This is what sets the Kalman Filter apart from existing filtering techniques. Under suitable conditions
(think observability from basic linear control theory...) we may estimate and control many more
state variables than we have observations.
We can imagine some Dark Cabal of Control Theorists in Pynchon's ``Gravity's Rainbow'' designing the circuitry which will be the Nervous System, the very Pavlovian Complex of Responses, for their mythic V2 rocket. How can they deal with the fact that their lovely Rocket has over 29 state Variables : Pitch, Yaw, Velocity, Temperature, Weight, a veritable litany of Relevant Factors. But they must, back on Earth, be content with the two variables they are passed back along some static-churned tenuous link of electro-magnetic spectra. How can they, given only, say, Yaw and Velocity, know when Brennschluss has been reached?
That is, given only a noisy measurement of two quantities, the complex, dynamic state of the Rocket must be estimated to exacting precision, so that the Engine may be turned off at that Threshold, Aeolian Moment at the Apex of Arc in order to turn Ascent to Descent, to bring the (from that moment on) mute, dumb Rocket crashing in Super-Sonic Fire into huddled, blacked-out Wartime London. Fortunately for England, this all took place before the advent of Kalman Filtering, and the Germans were forced to use sub-optimal methods. Had they had access to this Grail of Stochastic Control Systems, we might all be learning German in school.
Well, Hyperbole is all well and good, but it cannot be emphasized enough how powerful this property of the filter truly is. This is what makes it truly a step forward, and has made its influence felt far beyond the confines of Linear Quadratic Gaussian Control theory.

****

* **Task prompt**: According to the Kalman filter passage, what sets the Kalman Filter apart from existing filtering techniques?

* **Supplied information**:

****

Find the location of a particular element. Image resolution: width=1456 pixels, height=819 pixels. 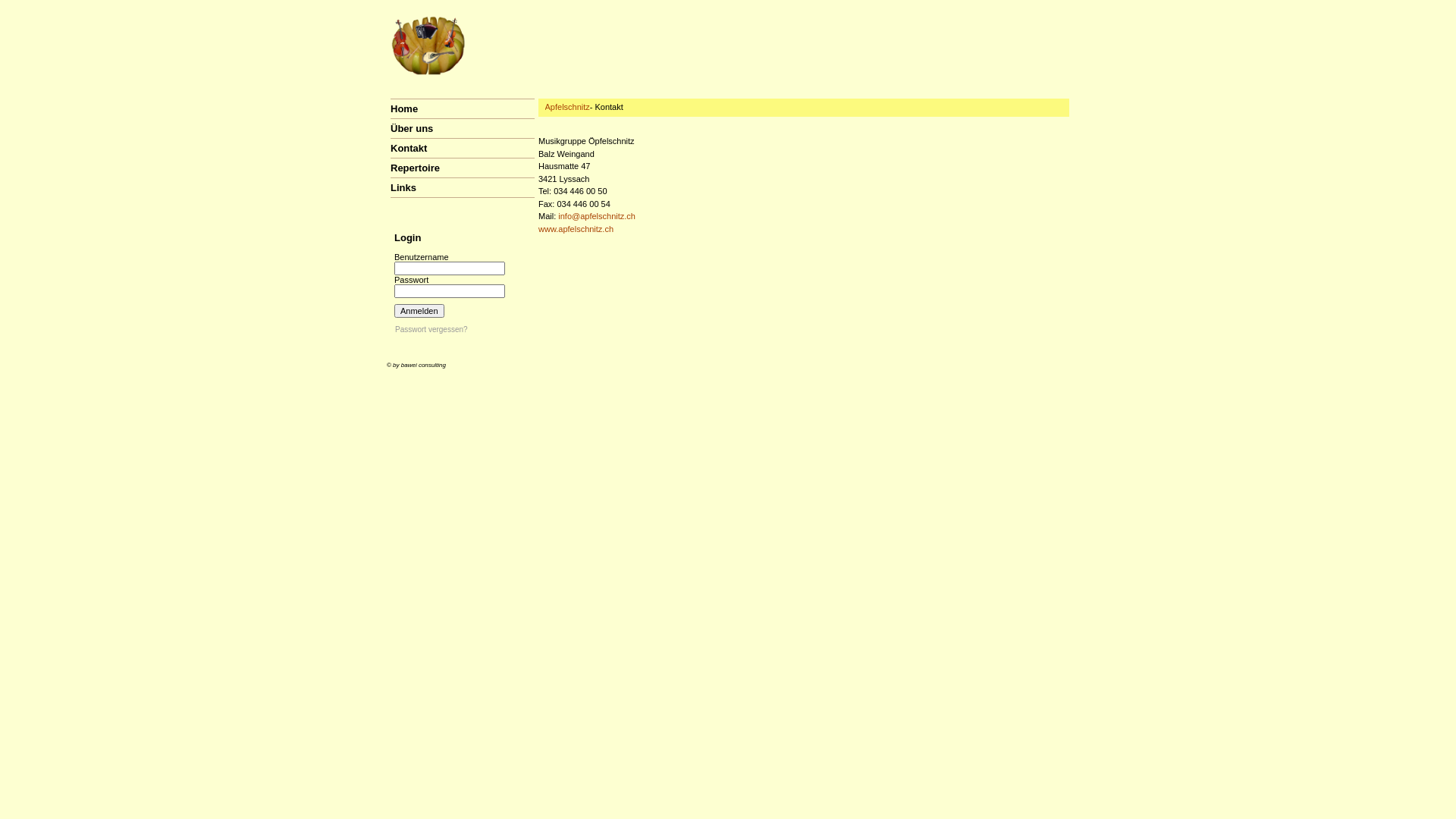

'Repertoire' is located at coordinates (415, 168).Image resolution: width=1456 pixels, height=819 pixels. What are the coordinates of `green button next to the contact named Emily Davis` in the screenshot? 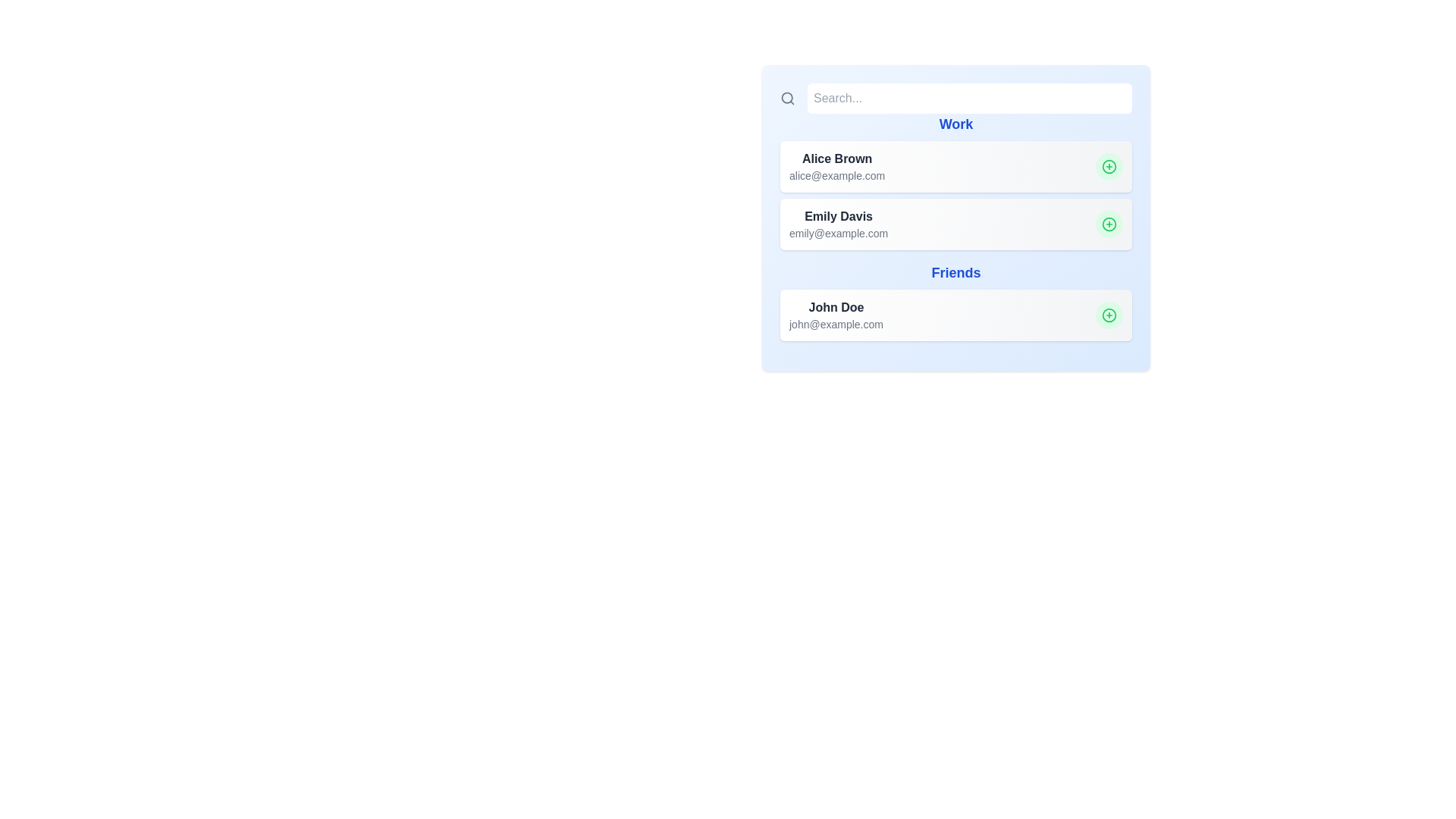 It's located at (1109, 224).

****

* **Full solution**: Under suitable conditions, it can estimate and control many more state variables than there are observations.